Donald Trump conseguiu convencer trabalhadores frustrados com a queda do poder de compra diante da inflação que ele era o candidato certo para trazer o país de volta à prosperidade. Também reforçou valores conservadores da família, prometeu controle da imigração e segurança pública. Venceu; voltará à Casa Branca com os Estados Unidos inclinado à direita.
Brasil e EUA são muito diferentes, mas a angústia de trabalhadores com futuro de bolso vazio no fim do mês está acima das nacionalidades e ideologias. A economia americana se recuperou com Joe Biden, assim como sob a presidência de Lula o Brasil está crescendo e o desemprego foi derrubado. No entanto, Biden foi derrotado. Ainda faltam dois anos para as eleições brasileiras, mas algumas dificuldades já estão claras para Lula, caso ele realmente dispute a reeleição. Pesquisa Quaest de outubro revelou que 58% dos eleitores acham que ele não deveria se candidatar novamente. E o Datafolha, também no mês passado, mostrou que só um em quatro brasileiros (26%) acha que a situação econômica melhorou. Para 41%, a sensação é de piora.
Esse sentimento pessimista é costumeiro na metade dos governos, mas Lula o enfrenta num momento complexo. Além de precisar fazer um forte ajuste fiscal que pode abalar sua popularidade, com cortes em programas sociais, ainda não conseguiu oferecer alternativas a esse trabalhador desiludido ou à grande massa que vive na informalidade e sonha com um pequeno negócio para mudar de vida, seduzida por promessas de riqueza individual — um discurso extraído do púlpito televisivo da teologia da prosperidade e assumido pela extrema-direita .
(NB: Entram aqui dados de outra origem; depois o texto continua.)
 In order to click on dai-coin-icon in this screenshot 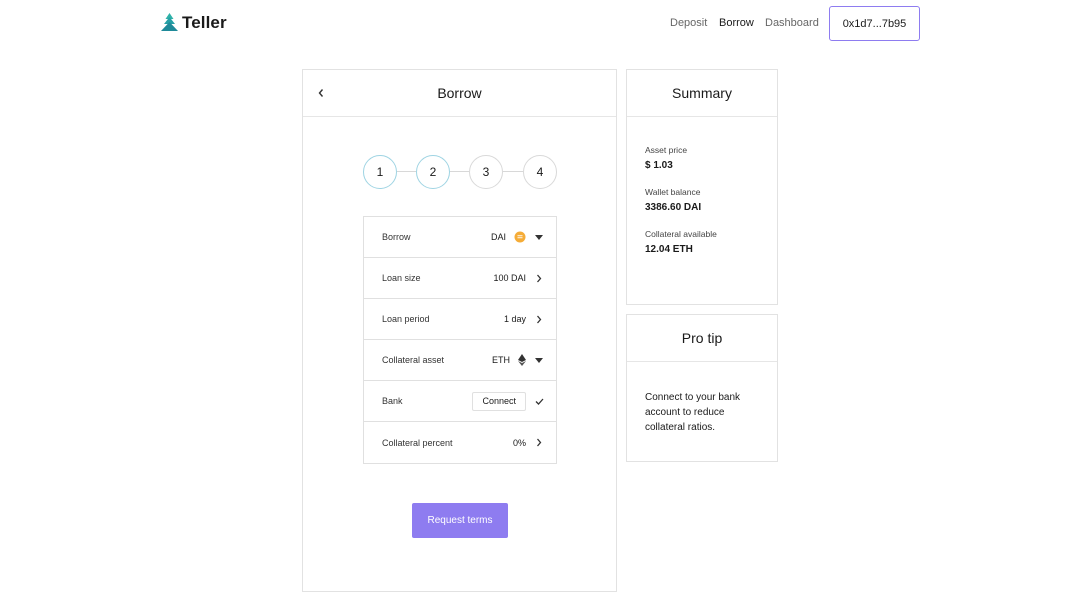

Esse desafio ficou claro na eleição paulistana, no desempenho de Pablo Marçal e na derrota de Guilherme Boulos para o prefeito Ricardo Nunes. A pregação antissistema e a valorização do sucesso individual conquistaram o eleitorado.
Na campanha eleitoral, Lula defendia que o trabalho dos entregadores de mercadorias e motoristas de aplicativos deveria ser enquadrado na CLT. Teve de se render aos fatos e propor ao Congresso regras de previdência, apenas. Mas os supostos beneficiários são céticos em relação a governos, não querem saber de patrão nem de qualquer imposição, mesmo que se trate de garantias estatais para a aposentadoria. Como o governo não produziu uma alternativa, e os parlamentares não pretendem se indispor com esses eleitores — mais de dois milhões — , o projeto de lei para regulamentar a atividade está parado no Congresso desde março.
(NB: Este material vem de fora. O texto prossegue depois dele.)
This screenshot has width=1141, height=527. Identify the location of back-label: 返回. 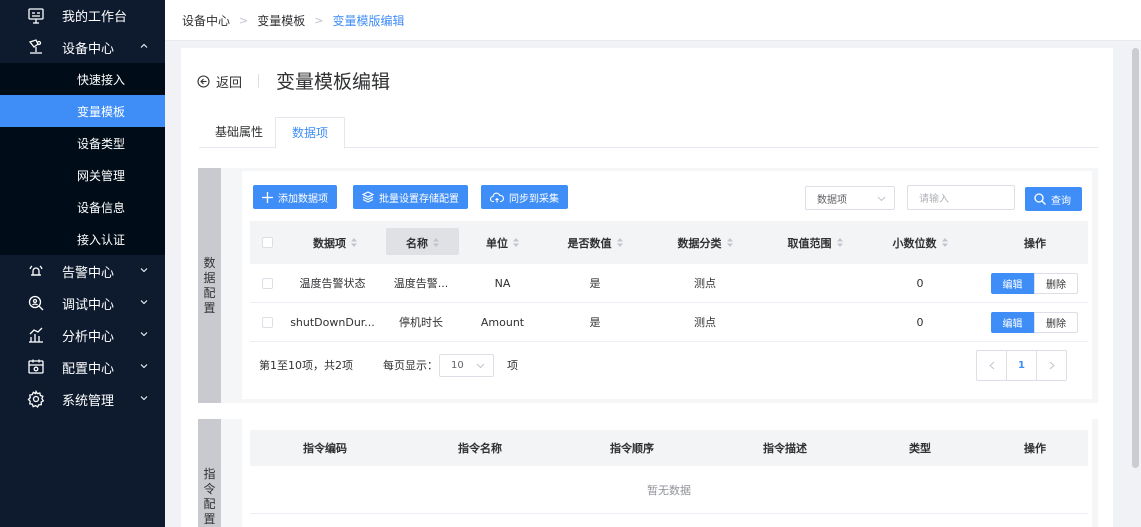
(230, 84).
Aos poucos, o presidente foi adaptando a retórica à realidade, e o apoio ao pequeno e microempreendedor das periferias ganhou algum espaço no governo, com o programa de crédito Acredita. “Meu mundo é um mundo de fábrica, assim como o mundo do ministro Marinho (Luiz, do Trabalho). Liguei para ele e disse que é importante a gente saber que tem uma parte da sociedade que não quer ter carteira assinada, quer ter o próprio negócio. É preciso que a gente aprenda que mundo mudou, o mundo dos negócios no Brasil mudou”, afirmou Lula.
O discurso é tardio e ainda não parece convicto. Para chegar a 2026 com poder de convencimento, será preciso mais. A direita encontrou o tom que agradou o trabalhador. O coro da esquerda ainda soa desafinado.